When no ΔIPD was present in the mixed-cue task (2C), stream segregation increased with ΔF in a manner consistent with the single-cue task (2A). However, when only a ΔIPD was present in the mixed-cue task, sequences were heard primarily as integrated, irrespective of the magnitude of the ΔIPD. This result was inconsistent with clear ΔIPD-based segregation in the corresponding single-cue task (2B), despite both tasks testing the same listeners with an identical subset of conditions. This outcome suggests that the difference in results reflects a contextual effect. Previous research on ΔF-based streaming has shown that reported segregation on a given trial is decreased when ΔF in preceding trials (1-, 2-, or 3-back) was large, indicating that any given current segregation judgment is made within the context of prior stimuli recently heard (Snyder et al., 2008, 2009; Snyder & Weintraub, 2013). Potentially, in the mixed-cue task (2C), segregation judgments were influenced strongly by prior ΔF context, such that little-to-no segregation was reported in the 0-ST conditions for the task where 75% of conditions included some frequency difference (4, 6, or 8 ST). By comparison, ΔIPD context seemingly exerted far more influence on segregation judgments in the task where ΔF cues were absent (2B). This may suggest a form of “hierarchical” weighting of cues in present and prior stimuli—in task 2C, ΔF may have been a more dominant cue than ΔIPD, such that listeners made judgments primarily based on ΔF. Such a hierarchy of contextual effects could also account for discrepancies between the outcomes of previous studies. Both Boehnke and Phillips (2005) and Füllgrabe and Moore (2012) presented forms of mixed-cue subjective tasks and observed only weak ΔITD-based segregation. In contrast, Schadwinkel and Gutschalk (2010, 2011), and Carl and Gutschalk (2013) tested single-cue (ΔITD) tasks and observed more marked ΔITD-based segregation.

WHAT IS NEEDED
Copy the passage above on cues for auditory stream segregation in full, reproducing it word for word.

ENTRIES
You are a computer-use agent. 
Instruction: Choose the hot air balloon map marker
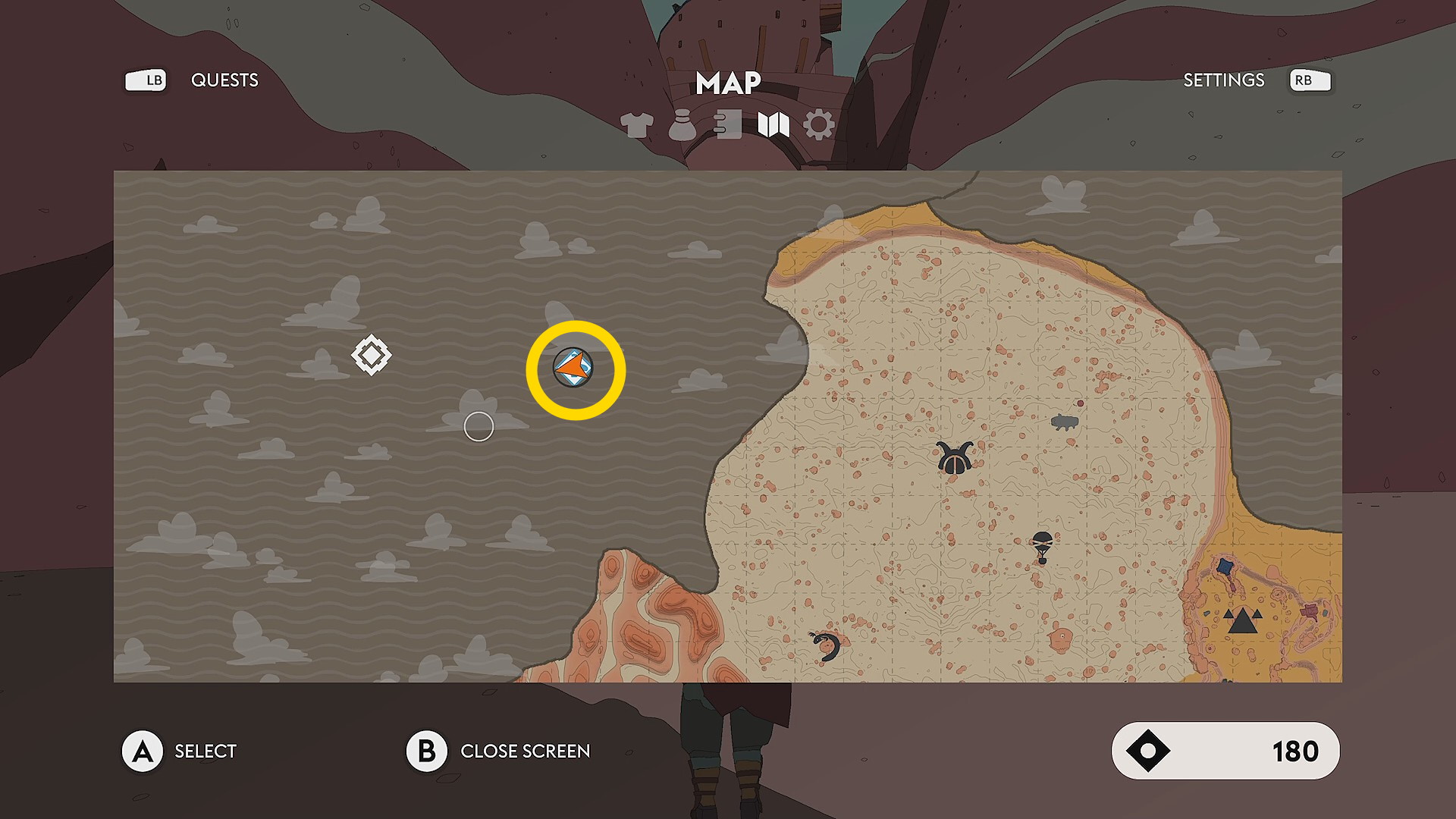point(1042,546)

---

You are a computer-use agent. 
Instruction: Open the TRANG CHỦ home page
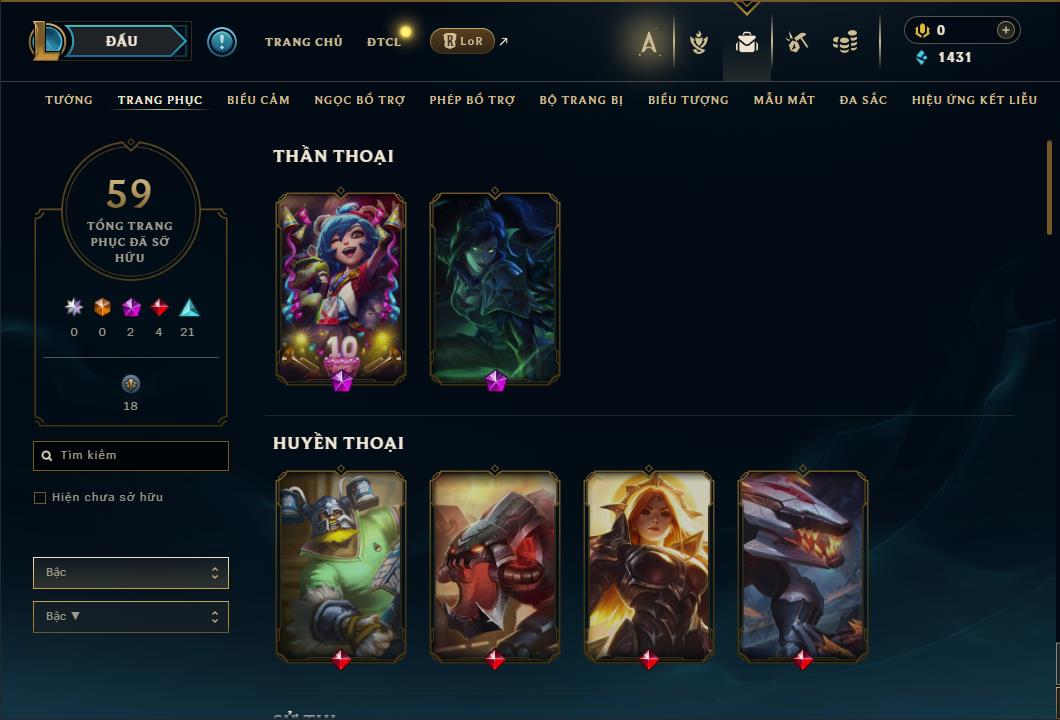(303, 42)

COMPLETED TASK
When no ΔIPD was present in the mixed-cue task (2C), stream segregation increased with ΔF in a manner consistent with the single-cue task (2A). However, when only a ΔIPD was present in the mixed-cue task, sequences were heard primarily as integrated, irrespective of the magnitude of the ΔIPD. This result was inconsistent with clear ΔIPD-based segregation in the corresponding single-cue task (2B), despite both tasks testing the same listeners with an identical subset of conditions. This outcome suggests that the difference in results reflects a contextual effect. Previous research on ΔF-based streaming has shown that reported segregation on a given trial is decreased when ΔF in preceding trials (1-, 2-, or 3-back) was large, indicating that any given current segregation judgment is made within the context of prior stimuli recently heard (Snyder et al., 2008, 2009; Snyder & Weintraub, 2013). Potentially, in the mixed-cue task (2C), segregation judgments were influenced strongly by prior ΔF context, such that little-to-no segregation was reported in the 0-ST conditions for the task where 75% of conditions included some frequency difference (4, 6, or 8 ST). By comparison, ΔIPD context seemingly exerted far more influence on segregation judgments in the task where ΔF cues were absent (2B). This may suggest a form of “hierarchical” weighting of cues in present and prior stimuli—in task 2C, ΔF may have been a more dominant cue than ΔIPD, such that listeners made judgments primarily based on ΔF. Such a hierarchy of contextual effects could also account for discrepancies between the outcomes of previous studies. Both Boehnke and Phillips (2005) and Füllgrabe and Moore (2012) presented forms of mixed-cue subjective tasks and observed only weak ΔITD-based segregation. In contrast, Schadwinkel and Gutschalk (2010, 2011), and Carl and Gutschalk (2013) tested single-cue (ΔITD) tasks and observed more marked ΔITD-based segregation.